Caracterização do paciente: Deco, felídeo macho castrado, Europeu Comum, com 8 anos de idade e 4,6 kg de peso.

Motivo da consulta: Alopécia ventral, anorexia parcial, disúria, estrangúria, hematúria, poilaquiúria, prostração e tenesmo.

História clínica: Aproximadamente há 1 mês, a proprietária reparou que o Deco lambia muito o abdómen e a região perianal, começando a perder pêlo nestas zonas. Há 5 dias, e de uma forma aguda, o Deco ficou prostrado, começou a comer pouco (embora bebesse água normalmente) e sempre que ia à liteira tinha imensas dificuldades em urinar, havendo alturas em que as tentativas eram improdutivas e em que vocalizava. Para além disso, o Deco começou a ir mais vezes à liteira e quando conseguia urinar fazia-o em gotejos. A proprietária referiu também que via sangue na liteira e que o Deco não tinha nenhum antecedente médico semelhante. Não foi referida qualquer alteração na posição de micção.

O Deco estava desparasitado e vacinado corretamente. O passado médico-cirúrgico apenas incluía uma orquiectomia eletiva aos 6 meses de idade e não tomava qualquer medicação.

Vivia num apartamento sem acesso ao exterior.
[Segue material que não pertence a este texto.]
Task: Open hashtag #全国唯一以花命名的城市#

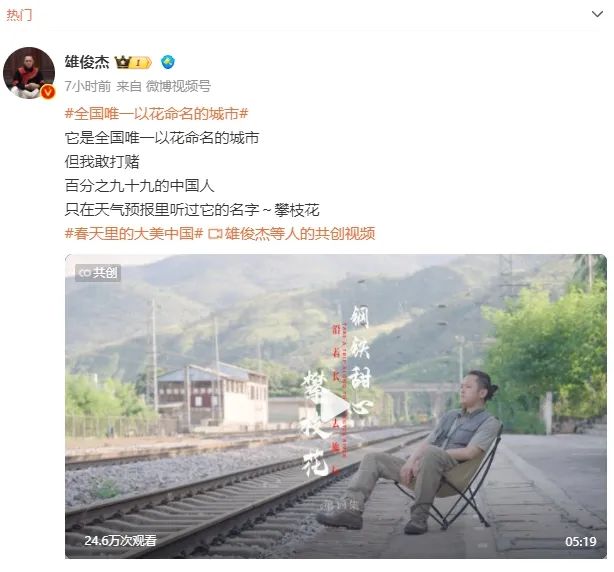Action: coord(156,114)
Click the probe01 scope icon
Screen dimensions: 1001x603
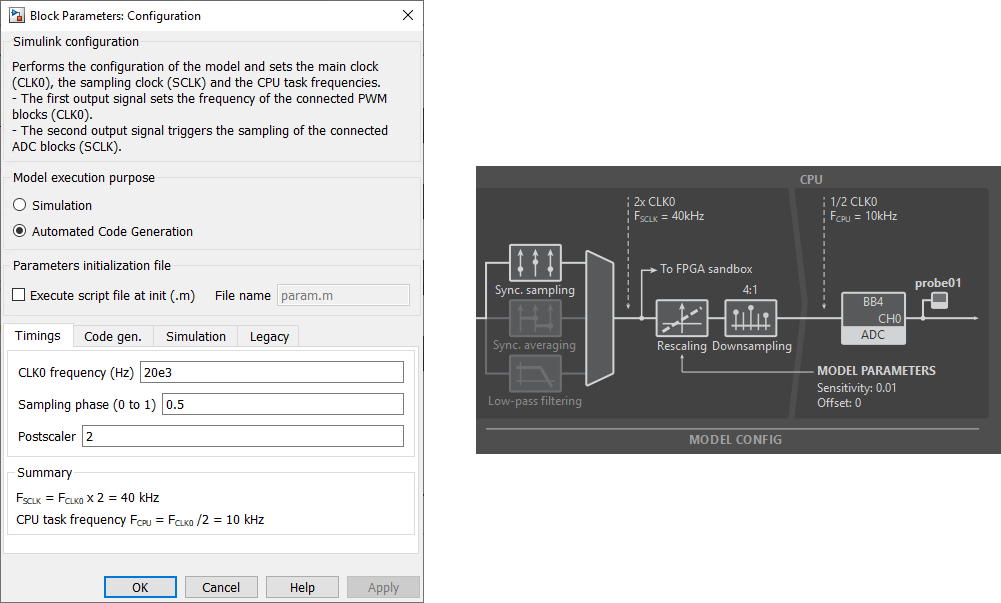click(x=939, y=301)
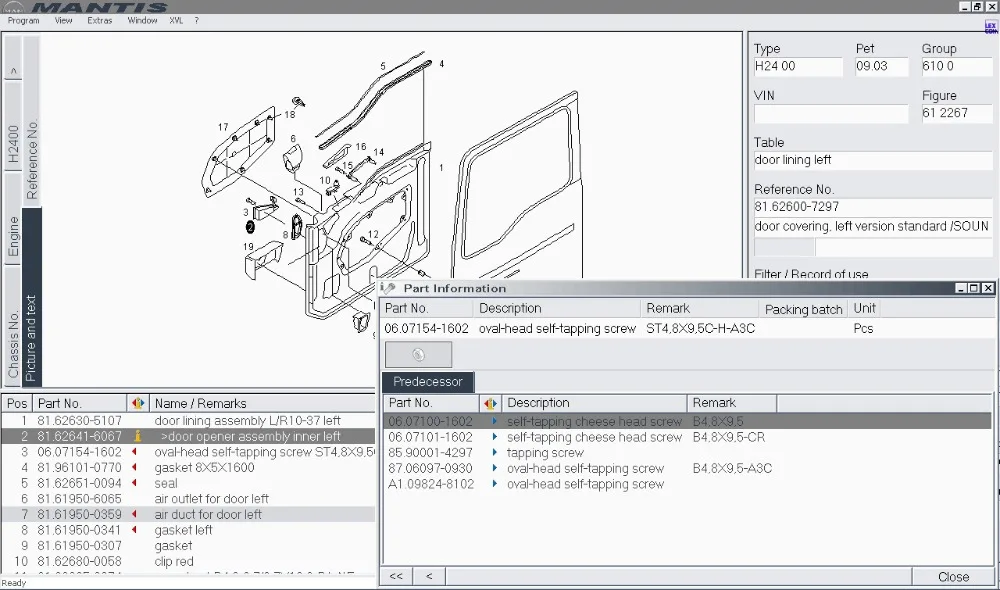This screenshot has height=590, width=1000.
Task: Click the yellow info icon on row 2
Action: click(x=137, y=437)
Não costumava fazer viagens, era alimentado com uma dieta comercial seca, tinha livre acesso a água e não coabitava com outros animais.

Não tinha acesso a lixo ou a ervas ou hábito de roer objectos estranhos ou ingerir outros alimentos, para além da sua dieta habitual.

Relativamente às perguntas efetuadas para os restantes sistemas, não foi referida qualquer alteração.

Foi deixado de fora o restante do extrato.